The good news: this is solvable with standard Event Management Maintenance Rules and work that's already happening in the platform.
IMPORTANT: This approach is entirely CI-driven. If your tasks — incidents, catalog requests, etc. — don't have CIs associated to them, this won't work. Get your CI associations right first.
Using the task_ci Table
The key here is the task_ci table. It's the junction between any task record and the configuration items tied to it. When you build a Maintenance Rule that queries task_ci, you're not hard-coding CIs. You're telling Event Management: find every CI tied to tasks matching this condition and put them in maintenance.
Task lifecycle does the rest. Open task = maintenance on. Closed task = maintenance off.

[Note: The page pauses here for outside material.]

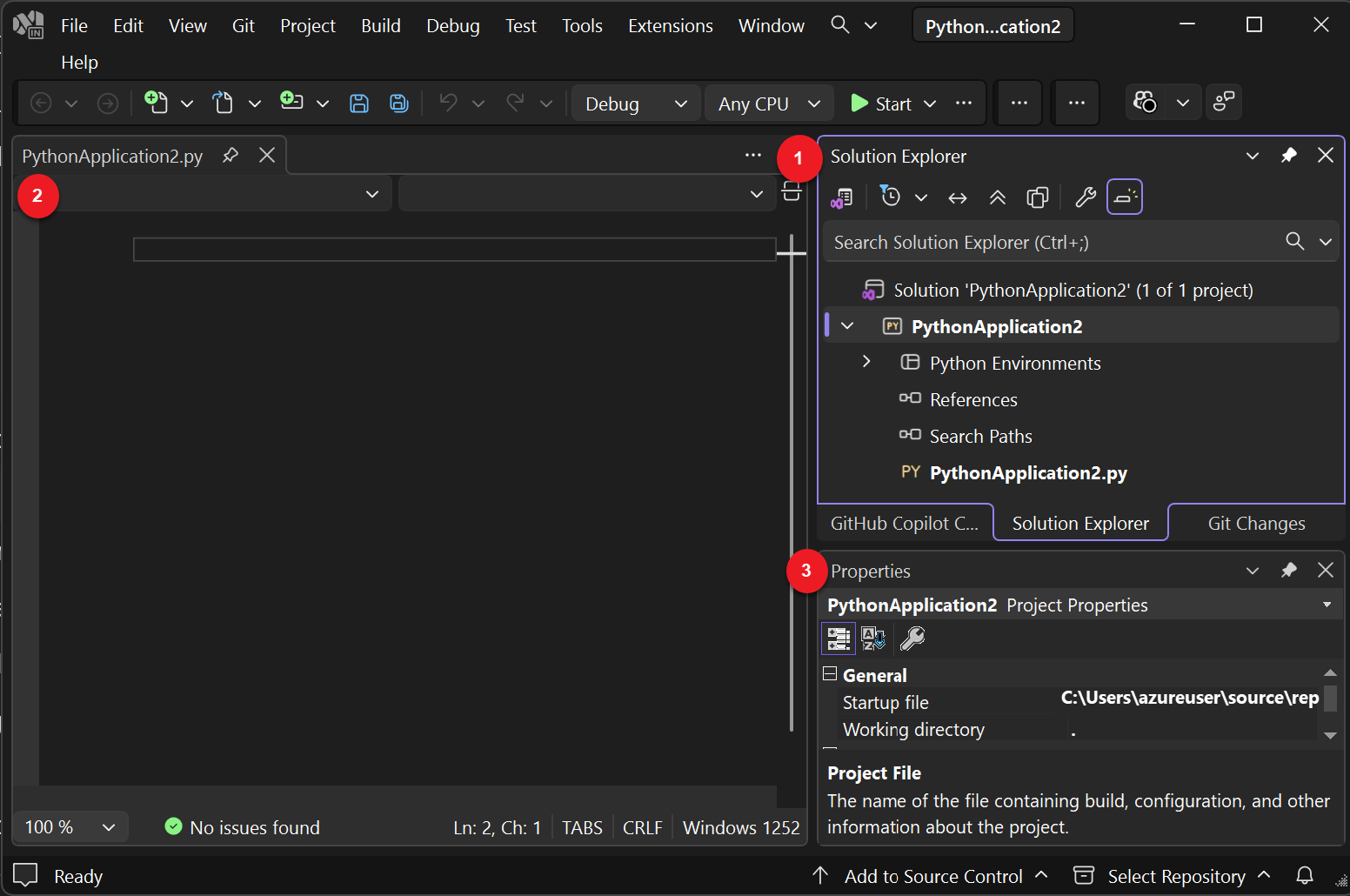Expand the Python Environments node
The width and height of the screenshot is (1350, 896).
point(866,362)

Use Case 1: Major Incident Suppression
When a P1 opens, the last thing your team needs is 300 alerts confirming what they already know is broken. Build a Maintenance Rule filtered to task_ci where:
-
Task class = incident
-
Priority = 1-Critical
-
State = In Progress
Every CI tied to that incident goes into maintenance automatically. When the incident closes, maintenance ends. No one has to touch it.
Use Case 2: Catalog Item-Driven Maintenance Windows
This is my favorite pattern. Instead of a formal change, build a catalog item — a lightweight "Schedule Maintenance Window" request. The requestor fills in the CIs impacted, start date, and end date. Route it through whatever approval process makes sense. Then use Flow Designer to flip the catalog task state at the scheduled times.

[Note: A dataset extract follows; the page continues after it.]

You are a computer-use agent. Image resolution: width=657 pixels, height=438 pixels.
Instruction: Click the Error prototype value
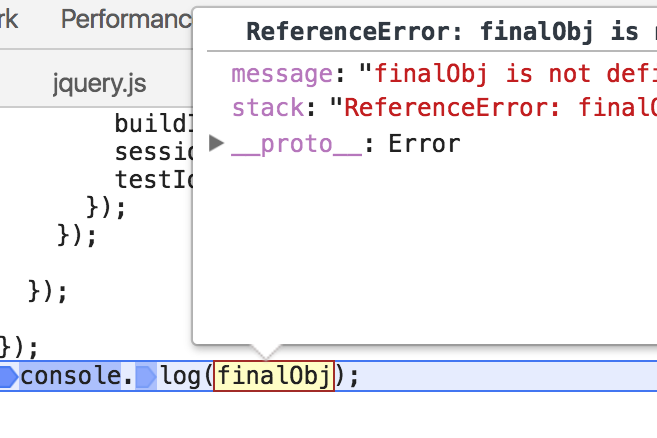[x=424, y=144]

Your Maintenance Rule watches task_ci for catalog tasks in state 2 (Work In Progress). Task opens → CIs go into maintenance. Task closes → maintenance ends.
NEXT: Create the Maintenance Rule
Import or create the rule directly in Event Management. Here's the XML for the catalog item version:
<em_maintenance_rule>
<name>Catalog Request Maint.</name>
<active>true</active>
<table>task_ci</table>
<ci_field>ci_item</ci_field>
<filter table="task_ci">
task.sys_class_name=sc_task^task.state=2
</filter>
</em_maintenance_rule>
Swap sc_task for incident and add your priority condition for the major incident version.
NOTE: The ci_field value ci_item is the standard field on task_ci that holds the CI reference. Don't change it.
RESULTS:
You now have dynamic, task-driven alert suppression that doesn't require a change record. The catalog item approach gives you a governed, auditable path — approvals, start/end scheduling, and automatic suppression — without anyone manually toggling a maintenance window at 2am. The major incident rule means your team works the problem without the noise.
Both patterns run on what's already in the platform. If your CIs are in order, this is about an afternoon of setup.